**Records provided**.
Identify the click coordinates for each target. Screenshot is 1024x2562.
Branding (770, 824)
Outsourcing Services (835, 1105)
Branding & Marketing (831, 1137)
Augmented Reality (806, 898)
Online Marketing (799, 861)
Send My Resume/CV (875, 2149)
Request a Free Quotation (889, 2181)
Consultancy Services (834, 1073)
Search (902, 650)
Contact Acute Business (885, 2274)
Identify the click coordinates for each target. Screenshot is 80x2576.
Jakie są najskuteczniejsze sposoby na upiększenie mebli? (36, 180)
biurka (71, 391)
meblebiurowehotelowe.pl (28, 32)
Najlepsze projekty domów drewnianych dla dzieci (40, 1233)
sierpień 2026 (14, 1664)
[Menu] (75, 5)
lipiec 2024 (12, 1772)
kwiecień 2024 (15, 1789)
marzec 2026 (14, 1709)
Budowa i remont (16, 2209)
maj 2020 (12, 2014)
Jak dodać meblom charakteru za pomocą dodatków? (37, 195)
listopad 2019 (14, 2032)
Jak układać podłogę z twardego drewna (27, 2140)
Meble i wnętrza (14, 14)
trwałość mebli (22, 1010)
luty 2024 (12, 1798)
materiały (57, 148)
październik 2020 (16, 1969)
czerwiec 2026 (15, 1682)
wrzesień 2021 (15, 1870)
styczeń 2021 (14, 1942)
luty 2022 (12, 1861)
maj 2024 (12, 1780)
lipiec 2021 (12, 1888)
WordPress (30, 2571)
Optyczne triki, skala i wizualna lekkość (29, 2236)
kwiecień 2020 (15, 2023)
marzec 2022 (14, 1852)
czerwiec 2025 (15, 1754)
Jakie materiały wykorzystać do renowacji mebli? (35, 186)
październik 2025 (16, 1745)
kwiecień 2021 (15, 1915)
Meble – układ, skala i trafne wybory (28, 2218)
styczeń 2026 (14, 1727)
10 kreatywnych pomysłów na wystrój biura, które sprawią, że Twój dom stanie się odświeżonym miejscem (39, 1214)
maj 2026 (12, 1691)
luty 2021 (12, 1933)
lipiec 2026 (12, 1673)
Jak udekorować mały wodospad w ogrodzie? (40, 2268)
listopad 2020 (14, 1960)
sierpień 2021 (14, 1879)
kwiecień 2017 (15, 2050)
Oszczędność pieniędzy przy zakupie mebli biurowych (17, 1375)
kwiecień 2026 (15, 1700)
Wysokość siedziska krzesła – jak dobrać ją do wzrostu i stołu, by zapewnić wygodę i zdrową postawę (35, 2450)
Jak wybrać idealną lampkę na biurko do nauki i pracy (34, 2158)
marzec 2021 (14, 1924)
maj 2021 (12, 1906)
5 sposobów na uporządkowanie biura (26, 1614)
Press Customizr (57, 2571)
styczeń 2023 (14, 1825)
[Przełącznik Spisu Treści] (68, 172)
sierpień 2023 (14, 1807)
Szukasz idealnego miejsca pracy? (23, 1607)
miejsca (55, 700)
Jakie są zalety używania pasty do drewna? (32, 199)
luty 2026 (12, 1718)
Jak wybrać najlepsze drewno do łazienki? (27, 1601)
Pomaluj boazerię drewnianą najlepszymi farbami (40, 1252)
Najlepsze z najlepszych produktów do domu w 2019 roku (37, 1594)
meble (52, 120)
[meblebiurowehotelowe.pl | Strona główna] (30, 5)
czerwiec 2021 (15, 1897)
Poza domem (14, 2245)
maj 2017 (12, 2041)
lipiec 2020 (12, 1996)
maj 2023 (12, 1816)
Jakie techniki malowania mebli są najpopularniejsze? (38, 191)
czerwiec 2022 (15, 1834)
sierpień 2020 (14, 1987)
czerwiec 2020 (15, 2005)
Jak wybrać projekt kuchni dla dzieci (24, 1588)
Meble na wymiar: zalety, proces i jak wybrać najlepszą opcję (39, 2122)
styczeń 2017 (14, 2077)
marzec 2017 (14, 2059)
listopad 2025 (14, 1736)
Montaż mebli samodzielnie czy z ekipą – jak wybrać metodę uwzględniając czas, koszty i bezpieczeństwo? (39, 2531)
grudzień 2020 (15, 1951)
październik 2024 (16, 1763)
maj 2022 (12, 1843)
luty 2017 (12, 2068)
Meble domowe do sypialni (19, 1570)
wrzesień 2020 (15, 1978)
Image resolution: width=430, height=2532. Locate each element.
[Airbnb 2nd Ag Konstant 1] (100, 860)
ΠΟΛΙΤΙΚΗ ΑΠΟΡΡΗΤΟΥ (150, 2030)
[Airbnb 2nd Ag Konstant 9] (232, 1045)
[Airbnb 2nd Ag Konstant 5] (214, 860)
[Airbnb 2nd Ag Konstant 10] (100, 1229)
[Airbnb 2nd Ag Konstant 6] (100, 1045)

**Stated task**.
Write out every one of the lines above again, word for word and unchanged.

**Response for this exercise**.
Identify the click coordinates for each target. Screenshot is 1024x2562.
Branding (770, 824)
Outsourcing Services (835, 1105)
Branding & Marketing (831, 1137)
Augmented Reality (806, 898)
Online Marketing (799, 861)
Send My Resume/CV (875, 2149)
Request a Free Quotation (889, 2181)
Consultancy Services (834, 1073)
Search (902, 650)
Contact Acute Business (885, 2274)
Identify the click coordinates for each target. Screenshot is 80x2576.
Jakie są najskuteczniejsze sposoby na upiększenie mebli? (36, 180)
biurka (71, 391)
meblebiurowehotelowe.pl (28, 32)
Najlepsze projekty domów drewnianych dla dzieci (40, 1233)
sierpień 2026 (14, 1664)
[Menu] (75, 5)
lipiec 2024 (12, 1772)
kwiecień 2024 (15, 1789)
marzec 2026 (14, 1709)
Budowa i remont (16, 2209)
maj 2020 (12, 2014)
Jak dodać meblom charakteru za pomocą dodatków? (37, 195)
listopad 2019 (14, 2032)
Jak układać podłogę z twardego drewna (27, 2140)
Meble i wnętrza (14, 14)
trwałość mebli (22, 1010)
luty 2024 (12, 1798)
materiały (57, 148)
październik 2020 (16, 1969)
czerwiec 2026 (15, 1682)
wrzesień 2021 (15, 1870)
styczeń 2021 (14, 1942)
luty 2022 (12, 1861)
maj 2024 (12, 1780)
lipiec 2021 (12, 1888)
WordPress (30, 2571)
Optyczne triki, skala i wizualna lekkość (29, 2236)
kwiecień 2020 (15, 2023)
marzec 2022 (14, 1852)
czerwiec 2025 (15, 1754)
Jakie materiały wykorzystać do renowacji mebli? (35, 186)
październik 2025 (16, 1745)
kwiecień 2021 (15, 1915)
Meble – układ, skala i trafne wybory (28, 2218)
styczeń 2026 (14, 1727)
10 kreatywnych pomysłów na wystrój biura, które sprawią, że Twój dom stanie się odświeżonym miejscem (39, 1214)
maj 2026 (12, 1691)
luty 2021 (12, 1933)
lipiec 2026 (12, 1673)
Jak udekorować mały wodospad w ogrodzie? (40, 2268)
listopad 2020 (14, 1960)
sierpień 2021 (14, 1879)
kwiecień 2017 (15, 2050)
Oszczędność pieniędzy przy zakupie mebli biurowych (17, 1375)
kwiecień 2026 (15, 1700)
Wysokość siedziska krzesła – jak dobrać ją do wzrostu i stołu, by zapewnić wygodę i zdrową postawę (35, 2450)
Jak wybrać idealną lampkę na biurko do nauki i pracy (34, 2158)
marzec 2021 (14, 1924)
maj 2021 (12, 1906)
5 sposobów na uporządkowanie biura (26, 1614)
Press Customizr (57, 2571)
styczeń 2023 (14, 1825)
[Przełącznik Spisu Treści] (68, 172)
sierpień 2023 (14, 1807)
Szukasz idealnego miejsca pracy? (23, 1607)
miejsca (55, 700)
Jakie są zalety używania pasty do drewna? (32, 199)
luty 2026 (12, 1718)
Jak wybrać najlepsze drewno do łazienki? (27, 1601)
Pomaluj boazerię drewnianą najlepszymi farbami (40, 1252)
Najlepsze z najlepszych produktów do domu w 2019 roku (37, 1594)
meble (52, 120)
[meblebiurowehotelowe.pl | Strona główna] (30, 5)
czerwiec 2021 (15, 1897)
Poza domem (14, 2245)
maj 2017 (12, 2041)
lipiec 2020 (12, 1996)
maj 2023 (12, 1816)
Jakie techniki malowania mebli są najpopularniejsze? (38, 191)
czerwiec 2022 (15, 1834)
sierpień 2020 (14, 1987)
czerwiec 2020 (15, 2005)
Jak wybrać projekt kuchni dla dzieci (24, 1588)
Meble na wymiar: zalety, proces i jak wybrać najlepszą opcję (39, 2122)
styczeń 2017 (14, 2077)
marzec 2017 (14, 2059)
listopad 2025 (14, 1736)
Montaż mebli samodzielnie czy z ekipą – jak wybrać metodę uwzględniając czas, koszty i bezpieczeństwo? (39, 2531)
grudzień 2020 (15, 1951)
październik 2024 (16, 1763)
maj 2022 (12, 1843)
luty 2017 (12, 2068)
Meble domowe do sypialni (19, 1570)
wrzesień 2020 (15, 1978)
Image resolution: width=430, height=2532. Locate each element.
[Airbnb 2nd Ag Konstant 1] (100, 860)
ΠΟΛΙΤΙΚΗ ΑΠΟΡΡΗΤΟΥ (150, 2030)
[Airbnb 2nd Ag Konstant 9] (232, 1045)
[Airbnb 2nd Ag Konstant 5] (214, 860)
[Airbnb 2nd Ag Konstant 10] (100, 1229)
[Airbnb 2nd Ag Konstant 6] (100, 1045)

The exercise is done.